— What is needed —
What you return must be the lines of the data that hold the word "computer".

--- START ---

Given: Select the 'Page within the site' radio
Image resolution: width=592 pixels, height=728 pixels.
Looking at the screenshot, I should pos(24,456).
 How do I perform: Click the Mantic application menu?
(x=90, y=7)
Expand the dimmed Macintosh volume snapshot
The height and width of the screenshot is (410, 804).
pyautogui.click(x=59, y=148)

--- END ---
--- START ---

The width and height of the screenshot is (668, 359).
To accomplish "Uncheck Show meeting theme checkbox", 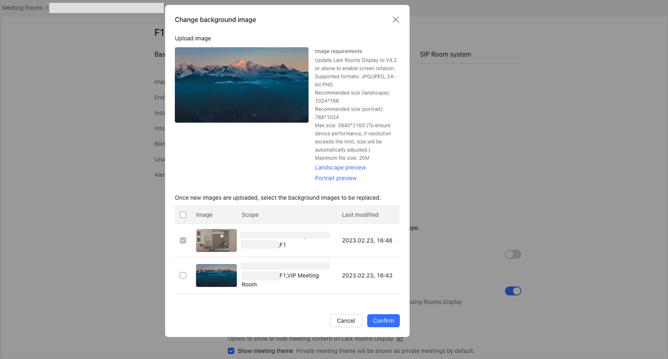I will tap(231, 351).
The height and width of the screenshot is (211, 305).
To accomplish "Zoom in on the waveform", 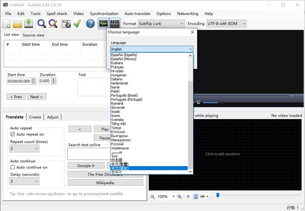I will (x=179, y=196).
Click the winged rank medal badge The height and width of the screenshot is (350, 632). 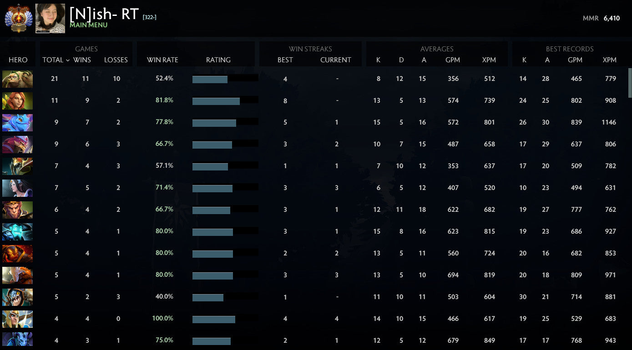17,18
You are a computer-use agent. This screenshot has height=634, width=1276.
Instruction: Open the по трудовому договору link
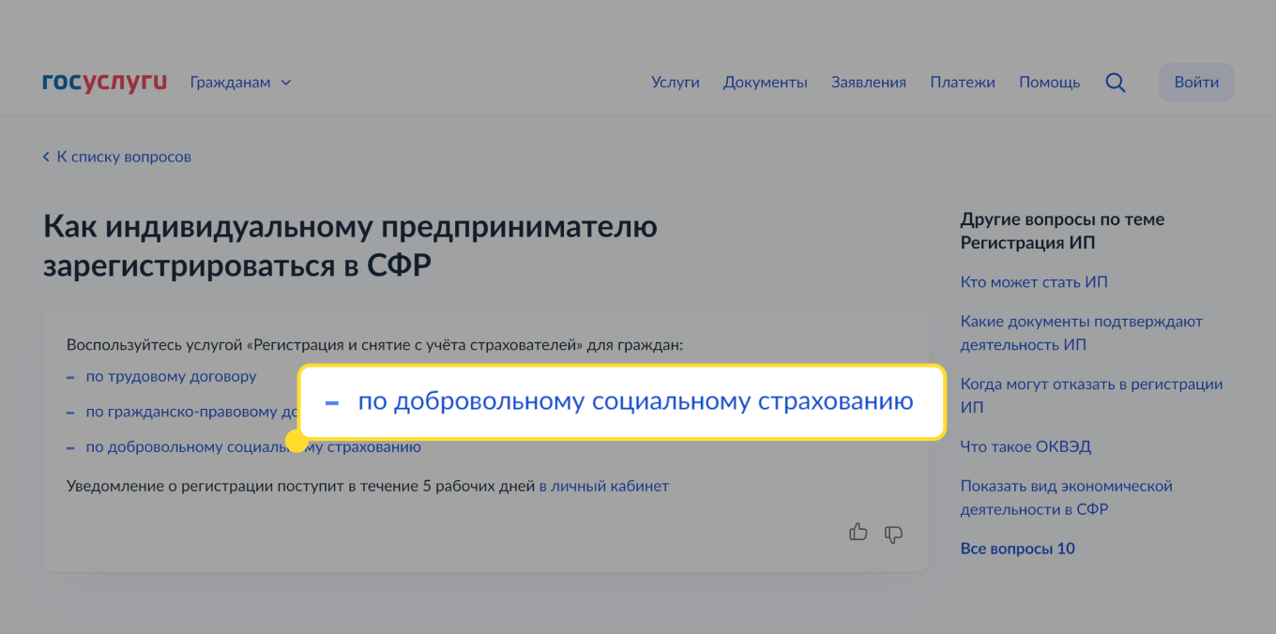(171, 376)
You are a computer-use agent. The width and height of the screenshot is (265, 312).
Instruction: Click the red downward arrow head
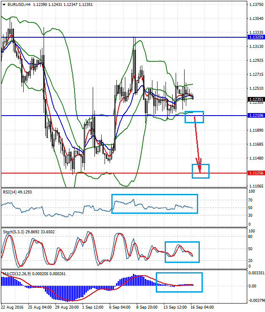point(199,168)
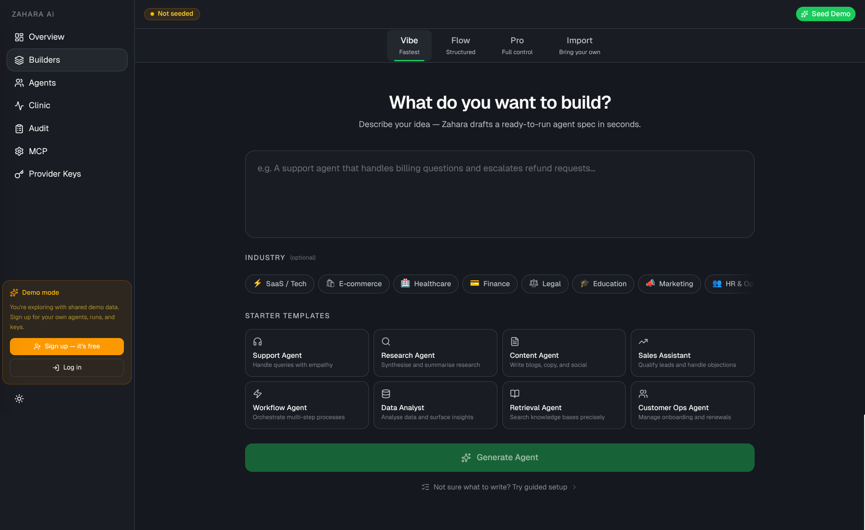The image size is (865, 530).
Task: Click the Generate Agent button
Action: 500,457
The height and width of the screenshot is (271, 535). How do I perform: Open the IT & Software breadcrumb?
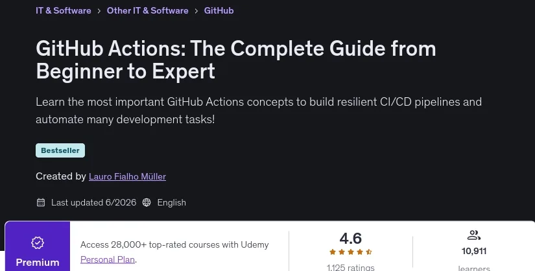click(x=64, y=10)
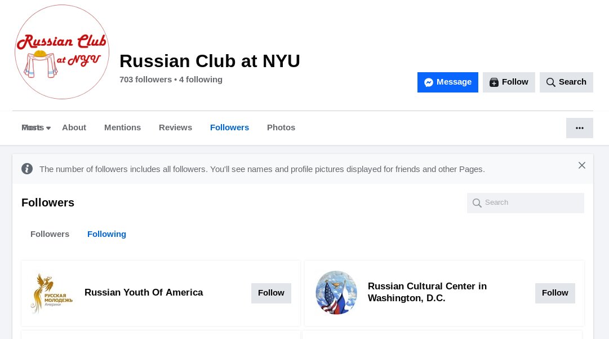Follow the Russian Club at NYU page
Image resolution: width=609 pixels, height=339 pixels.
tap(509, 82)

--- END ---

— Reply to the exercise —
You are a computer-use agent. This screenshot has height=634, width=1276.
You are a computer-use agent. The width and height of the screenshot is (265, 312).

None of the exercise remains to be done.